I've long noted that the analysis of market action can help to overcome some of this frustration, as stocks have often provided good returns despite rich valuations so long as market internals were strong, and the environment was not yet characterized by a syndrome of overvalued, overbought, overbullish, and rising yield conditions. In
hindsight, the stock market has followed this typical post-war pattern, and we clearly could have captured some portion of the market's gains over the past year had I ignored the risk of a second wave of credit strains (which I remain concerned about, primarily over the coming months).

It is important to recognize, however, that even if we had approached the recent economic environment as a typical, run-of-the-mill postwar downturn, we would now be defensive again, as a result of the current overvalued, overbought, overbullish,
rising yields syndrome. I do recognize that my credibility in sounding a cautious note would presently be stronger if I had ignored further credit risks and captured some of the past year's gains. But the awful outcome of this same set of conditions, which we also observed in 2007, should provide enough credibility.....

First, my primary concern with regard to fresh credit strains would be the period of recognition. We may very well have a multi-year period over which the full effects of deleveraging is actually felt, but the most damaging declines often occur where reality departs materially from expectations. The past year has been seen an easing of credit strains even as the volume of delinquent loans has hit new records, partially because of the abandonment of mark-to-market accounting, and partly because mortgages are long-term assets and it's possible to kick the can down the road with mortgages that aren't being serviced. It's unlikely in any event that these problems have actually been solved, because we can't reconcile the quantity of delinquent
loans with the tamer figures for foreclosures and writedowns. Still, we need
several more months of data before we can start relying on "extend and pretend"
to dispense with the problem through an extended period of chargeoffs and Fannie/Freddie bailouts. Meanwhile, I remain concerned.

The economy and the markets have enjoyed a great deal of positive effect from the enormous deficit spending of the past 18 months (if it doesn't seem that the economy has benefited, consider the dismal the profile of GDP and personal income when
stimulus spending and transfer payments are excluded).
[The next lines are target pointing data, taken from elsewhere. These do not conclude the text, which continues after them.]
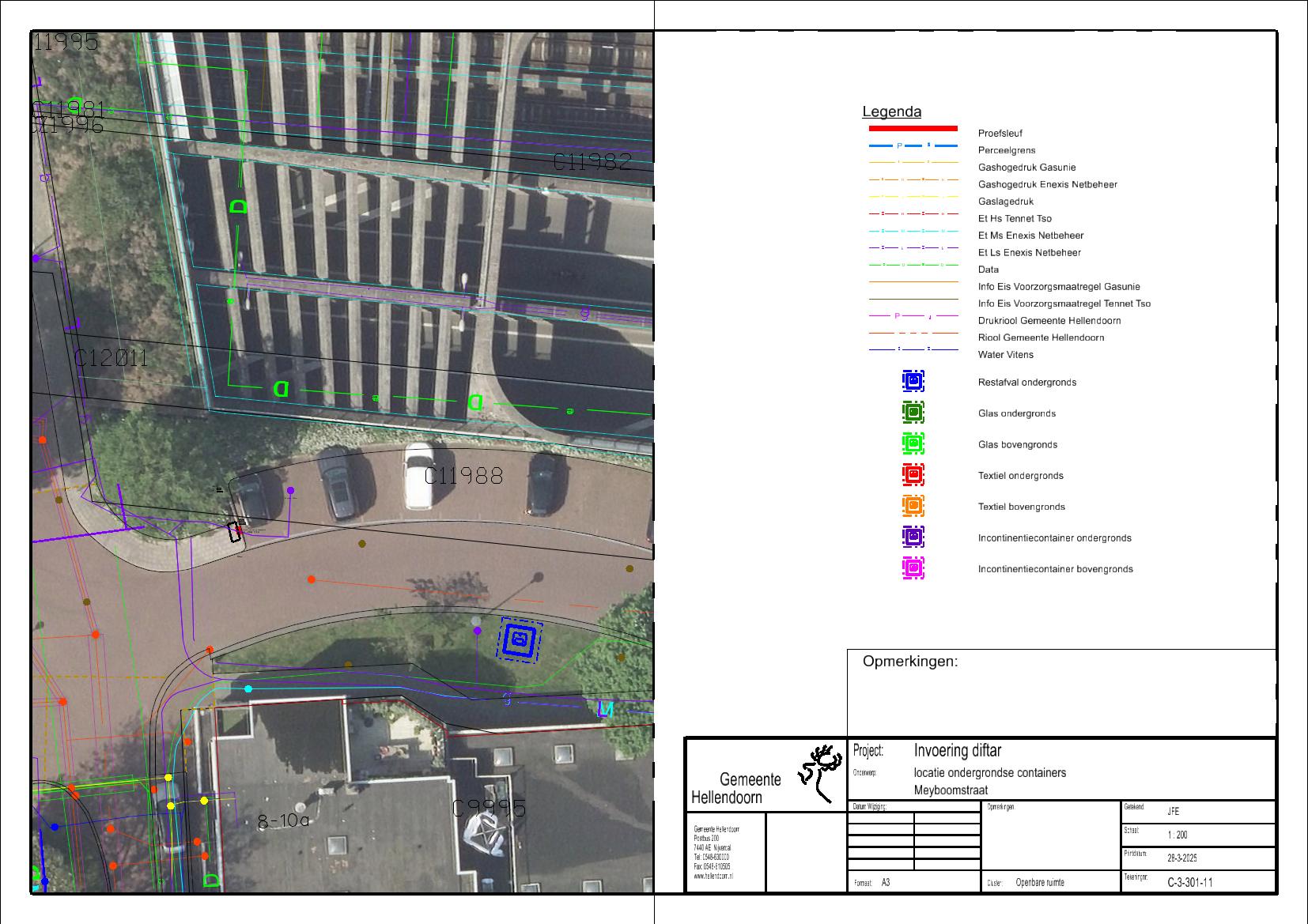1308x924 pixels.
Task: Click the project title Invoering diftar
Action: click(957, 751)
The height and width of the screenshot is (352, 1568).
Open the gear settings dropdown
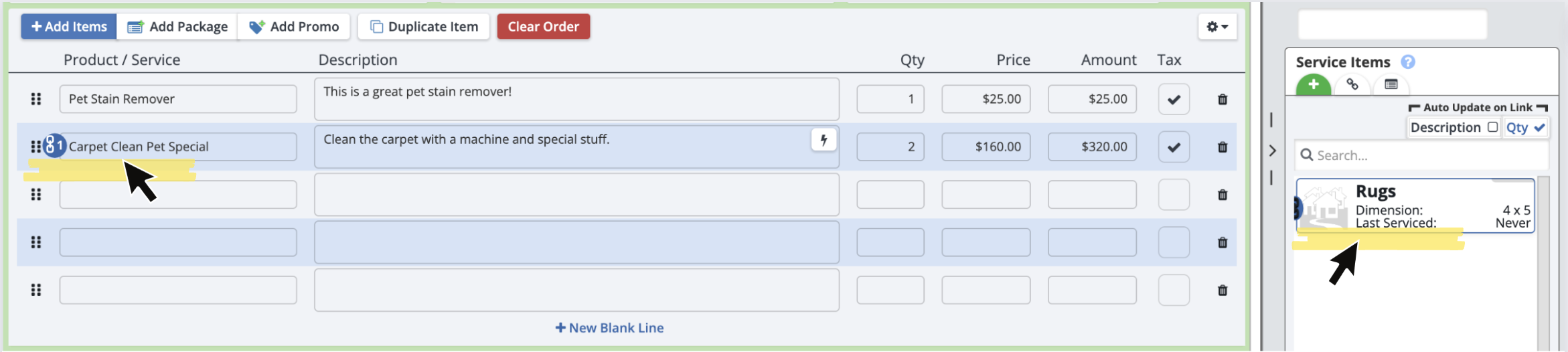[x=1217, y=27]
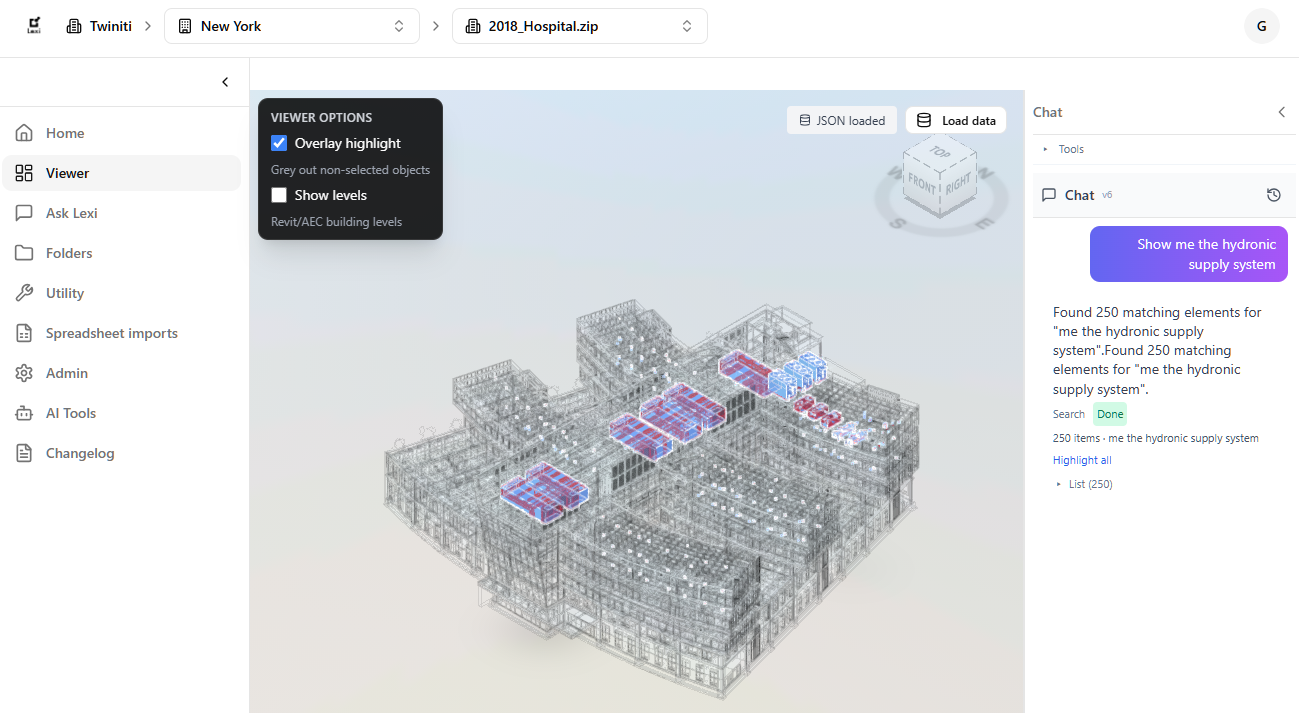The width and height of the screenshot is (1299, 713).
Task: Click the Utility wrench icon
Action: [24, 293]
It's not at all clear that these effects are durable, and it's also not clear to what extent bank assets have been marked up, passed off to Fannie and Freddie, or otherwise obscured.....

What if the market simply moves higher? It is safe to say that at current valuations, a continued extension of overvalued, overbought, overbullish conditions, with no reprieve from interest rate pressures, would keep us in a hedged stance. The Strategic Growth Fund is not appropriate for investors who wish to speculate under that specific set of conditions, because we have no historical evidence that it is sensible to take market risk, on average, once that syndrome emerges.

Presently, the market is strenuously overvalued, faces a syndrome of overextended conditions that has historically proved hostile, and relies on the absence of further credit strains to an extent that strikes me as incredible....

As of last week, the Market Climate in stocks remained characterized by an overvalued, overbought, overbullish, rising-yields syndrome that has historically produced periods of marginal new highs, slight declines, and yet further marginal highs, followed somewhat unpredictably by nearly vertical drops. I've often accompanied the description of this syndrome with the word "excruciating," because the apparent resiliency of the market and the celebration of each fresh high, can make it difficult to maintain a defensive stance. Interestingly, the analysts at
Nautilus Capital recently noted that the most closely correlated periods in market history to this one were the advances of 1929 and 2007. While exact replication of those advances would allow for a couple more weeks of further strength, we've generally found it dangerous to expect history to do more than rhyme. These hostile syndromes have a tendency to erase weeks of upside progress in a few days.